Young Butts quickly obeyed, though his own wrench he dropped into a hip pocket. He came on deck bearing the same heavy hitching weight that had been shied at the boat’s young skipper on the pier a few nights before.

“Like that better, do you?” asked Tom, his gaze lighting on it as Hank sprang on deck.

“Well, it might come handy,” replied the freckle-faced one, speculatively.

The three men left on the schooner had already hauled in their sheets and headed around in the effort to reach their own boat’s crew. But the “Rocket” ran swiftly up alongside.

“You keep away from us!” yelled the man at the schooner’s wheel.

“Don’t you believe it for a minute,” Captain Tom retorted. Joe and Hank were already at their stations with the grappling hooks.

“You’re acting like pirates, if you try to come aboard us,” shouted back the fellow at the schooner’s wheel.

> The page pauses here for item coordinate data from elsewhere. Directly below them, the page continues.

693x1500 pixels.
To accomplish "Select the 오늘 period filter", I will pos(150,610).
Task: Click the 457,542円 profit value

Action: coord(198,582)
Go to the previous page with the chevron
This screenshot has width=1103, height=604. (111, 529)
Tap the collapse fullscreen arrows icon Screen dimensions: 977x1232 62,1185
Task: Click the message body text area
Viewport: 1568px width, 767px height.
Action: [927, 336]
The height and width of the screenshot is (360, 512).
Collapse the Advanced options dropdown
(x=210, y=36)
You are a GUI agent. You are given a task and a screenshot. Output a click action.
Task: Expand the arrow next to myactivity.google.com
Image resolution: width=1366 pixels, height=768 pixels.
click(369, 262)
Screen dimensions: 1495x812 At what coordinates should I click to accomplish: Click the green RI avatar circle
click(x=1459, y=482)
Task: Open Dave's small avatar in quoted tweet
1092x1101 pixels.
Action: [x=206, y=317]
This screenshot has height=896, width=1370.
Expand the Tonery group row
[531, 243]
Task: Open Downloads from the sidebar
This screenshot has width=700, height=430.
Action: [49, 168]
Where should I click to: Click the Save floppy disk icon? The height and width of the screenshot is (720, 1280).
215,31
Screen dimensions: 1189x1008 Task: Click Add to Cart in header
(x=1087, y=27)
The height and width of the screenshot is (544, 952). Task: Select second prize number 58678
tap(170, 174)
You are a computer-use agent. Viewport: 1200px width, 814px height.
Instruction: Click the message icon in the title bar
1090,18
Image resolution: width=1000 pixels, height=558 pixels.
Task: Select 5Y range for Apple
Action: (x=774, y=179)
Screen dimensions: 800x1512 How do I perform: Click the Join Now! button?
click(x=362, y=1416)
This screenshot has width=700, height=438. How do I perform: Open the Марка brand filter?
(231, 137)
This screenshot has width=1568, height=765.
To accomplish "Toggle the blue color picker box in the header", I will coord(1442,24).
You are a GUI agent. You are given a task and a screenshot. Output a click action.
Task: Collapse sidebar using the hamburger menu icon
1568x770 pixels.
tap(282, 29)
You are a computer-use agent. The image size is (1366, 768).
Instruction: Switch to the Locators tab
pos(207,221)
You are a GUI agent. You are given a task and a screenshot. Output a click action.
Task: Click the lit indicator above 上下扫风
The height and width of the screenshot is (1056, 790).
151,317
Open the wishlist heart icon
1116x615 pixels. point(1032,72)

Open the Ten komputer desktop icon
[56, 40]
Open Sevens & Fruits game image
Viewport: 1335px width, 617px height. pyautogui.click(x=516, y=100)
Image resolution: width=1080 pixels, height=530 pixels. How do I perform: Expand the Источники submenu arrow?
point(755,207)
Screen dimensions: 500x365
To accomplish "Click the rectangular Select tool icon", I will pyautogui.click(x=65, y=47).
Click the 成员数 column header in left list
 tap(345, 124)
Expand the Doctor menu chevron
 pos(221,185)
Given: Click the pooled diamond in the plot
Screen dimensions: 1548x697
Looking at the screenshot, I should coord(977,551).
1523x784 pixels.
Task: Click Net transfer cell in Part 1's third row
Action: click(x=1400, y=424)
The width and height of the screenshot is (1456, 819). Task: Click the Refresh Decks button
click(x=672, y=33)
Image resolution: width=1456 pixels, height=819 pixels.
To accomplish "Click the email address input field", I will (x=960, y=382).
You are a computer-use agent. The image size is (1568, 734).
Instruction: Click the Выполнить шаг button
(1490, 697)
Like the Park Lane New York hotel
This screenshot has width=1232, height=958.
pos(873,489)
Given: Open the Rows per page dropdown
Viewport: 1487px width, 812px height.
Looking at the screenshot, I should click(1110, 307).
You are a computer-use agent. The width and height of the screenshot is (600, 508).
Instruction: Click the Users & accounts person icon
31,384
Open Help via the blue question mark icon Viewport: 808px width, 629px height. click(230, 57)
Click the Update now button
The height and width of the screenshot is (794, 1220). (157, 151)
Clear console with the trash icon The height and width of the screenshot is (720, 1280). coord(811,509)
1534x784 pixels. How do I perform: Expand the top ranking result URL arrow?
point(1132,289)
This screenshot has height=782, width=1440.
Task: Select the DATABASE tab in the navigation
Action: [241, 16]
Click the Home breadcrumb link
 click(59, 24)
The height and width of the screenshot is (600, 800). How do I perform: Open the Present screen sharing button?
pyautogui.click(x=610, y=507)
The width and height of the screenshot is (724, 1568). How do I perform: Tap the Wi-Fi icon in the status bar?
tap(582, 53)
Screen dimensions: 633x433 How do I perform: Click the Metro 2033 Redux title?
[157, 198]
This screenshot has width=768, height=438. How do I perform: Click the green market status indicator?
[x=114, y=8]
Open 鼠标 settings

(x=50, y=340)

“A fine lot you are, to talk about piracy,” retorted Captain Halstead, ironically. Then, by a piece of neat steering, he ran the motor boat up so close alongside that she almost grazed the other vessel.

“Let go the hooks!” he ordered. Hank and Joe threw the grapplers so that both made fast over the schooner’s rail. In the same instant Halstead shut off power. The schooner, if it remained under sail, could tow the “Rocket” now.